Hacker News new | ask | show | jobs
by ofirpress 1139 days ago
(I wrote ALiBi) You can read the paper here https://arxiv.org/abs/2108.12409

While intuitively it does seem like ALiBi would make it hard for the model to attend to things that are far away, in many scenarios we've tested with different models trained on different datasets, ALiBi always performs better than sinusoidal, rotary, and other embedding types, even when we're not using it to extrapolate to longer sequence lengths.

These findings have been confirmed by others, including by the BLOOM open source LM project.

1 comments

Small world!

Thanks for the link (which I've now skimmed beyond the abstract). What wasn't obvious to me from the abstract is that different attention heads have different penalty strengths, so if some prediction task requires long range dependencies you might expect one of the less-penalized heads to end up specializing. I wonder what would happen if the penalty for one head is zero? (The paper suggests this might've been tried and just made things worse, but unclear)

I must admit that this is a wonderfully elegant (and interpretable) way to do this... much more intuitive (to me at least, a wannabe practitioner) than all of the trig-based embeddings.

> so if some prediction task requires long range dependencies you might expect one of the less-penalized heads to end up specializing Exactly. You have heads that focus on content nearby and ones that focus on stuff that is far away.

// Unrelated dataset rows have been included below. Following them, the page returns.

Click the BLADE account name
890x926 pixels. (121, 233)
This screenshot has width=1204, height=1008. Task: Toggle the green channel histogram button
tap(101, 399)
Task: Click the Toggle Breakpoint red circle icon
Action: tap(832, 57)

> I wonder what would happen if the penalty for one head is zero? (The paper suggests this might've been tried and just made things worse, but unclear) Yup, this is something we tried. Making one of the heads zero doesn't improve or degrade performance.

>I must admit that this is a wonderfully elegant (and interpretable) way to do this... much more intuitive (to me at least, a wannabe practitioner) than all of the trig-based embeddings.

Thanks so much!!